Penelitian awal menunjukkan bahwa pendekatan semacam itu mungkin merupakan strategi yang efektif dengan Covid-19.
Sebuah penelitian terhadap hampir 700 orang di Spanyol menunjukkan bahwa orang yang mendapat dosis kedua vaksin Pfizer setelah dosis pertama dari AstraZeneca menunjukkan antibodi penawar mereka naik tujuh kali lipat—respon imun yang jauh lebih kuat daripada mereka yang mendapat dua dosis Astra.
Percobaan kecil lainnya menunjukkan bahwa pencampuran kedua vaksin memicu respons antibodi sekitar empat kali lebih tinggi daripada hanya dua dosis suntikan Pfizer.
Pfizer dan Moderna menggunakan teknologi baru yang disebut messenger RNA, yang memacu sel-sel sehat untuk memproduksi protein virus yang merangsang respons imun yang kuat.
Vaksin AstraZenca menggunakan adenovirus simpanse untuk membantu sistem kekebalan mengidentifikasi dan memerangi virus corona, sementara Sinovac menggunakan virus yang tidak aktif untuk menangkal infeksi.
Sebuah penelitian menunjukkan bahwa orang yang mendapat dosis kedua vaksin Pfizer (di atas) setelah suntikan pertama dari AstraZeneca menujukkan antibodi penetral mereka naik tujuh kali lipat.

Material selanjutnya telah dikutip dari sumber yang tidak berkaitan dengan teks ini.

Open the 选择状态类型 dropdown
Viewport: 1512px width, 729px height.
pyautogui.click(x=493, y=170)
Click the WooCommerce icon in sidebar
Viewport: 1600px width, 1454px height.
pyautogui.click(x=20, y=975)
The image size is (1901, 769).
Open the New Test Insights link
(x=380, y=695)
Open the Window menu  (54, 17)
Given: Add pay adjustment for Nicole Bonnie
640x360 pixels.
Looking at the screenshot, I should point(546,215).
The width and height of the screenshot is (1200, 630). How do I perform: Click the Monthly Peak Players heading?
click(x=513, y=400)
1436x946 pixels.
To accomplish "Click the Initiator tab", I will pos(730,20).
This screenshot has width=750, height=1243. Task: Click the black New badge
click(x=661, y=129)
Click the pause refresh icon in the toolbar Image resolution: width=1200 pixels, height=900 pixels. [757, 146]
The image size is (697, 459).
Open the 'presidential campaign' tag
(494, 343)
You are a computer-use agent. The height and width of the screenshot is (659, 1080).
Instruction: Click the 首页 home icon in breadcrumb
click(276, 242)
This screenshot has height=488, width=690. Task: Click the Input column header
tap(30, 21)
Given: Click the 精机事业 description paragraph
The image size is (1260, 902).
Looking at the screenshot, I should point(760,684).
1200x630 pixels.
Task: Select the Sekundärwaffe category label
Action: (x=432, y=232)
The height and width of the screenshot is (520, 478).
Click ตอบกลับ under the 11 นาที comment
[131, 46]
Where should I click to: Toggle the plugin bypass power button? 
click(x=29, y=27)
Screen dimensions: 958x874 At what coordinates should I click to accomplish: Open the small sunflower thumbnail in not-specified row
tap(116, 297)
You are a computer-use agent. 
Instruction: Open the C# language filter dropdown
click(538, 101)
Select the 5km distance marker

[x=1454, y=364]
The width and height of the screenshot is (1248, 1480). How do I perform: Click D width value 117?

Kedl mengatakan tidak ada alasan untuk berharap bahwa mencampur vaksin lain tidak akan menghasilkan hasil yang serupa.
“Poin kunci di sini adalah bahwa manfaat terbesar berasal dari pencampuran platform vaksin, bukan hanya produsen yang berbeda,” katanya.
Misalnya, katanya, “seseorang tidak akan mengharapkan manfaat tambahan dari pencampuran vaksin Moderna dan Pfizer karena sebagian besar tidak dapat dibedakan dari perspektif imunologis.”
Saat ini, para peneliti juga sedang mempertimbangkan untuk mencampurkan suntikan Astra dengan vaksin Sputnik V Rusia.
Sementara di A.S., National Institutes of Health baru-baru ini meluncurkan uji coba untuk mengevaluasi pencampuran vaksin untuk orang yang telah sepenuhnya diinokulasi. Tentu saja, studi lebih lanjut akan diperlukan untuk mengetahui secara pasti seberapa efektif dan aman strategi ini untuk setiap kombinasi.
“Sejauh ini, menurut jumlah data yang kami miliki, pilihan terbaik adalah tetap tidak mencampur vaksin,” kata Ramon Lorenzo Redondo, ahli virologi molekuler di Northwestern University.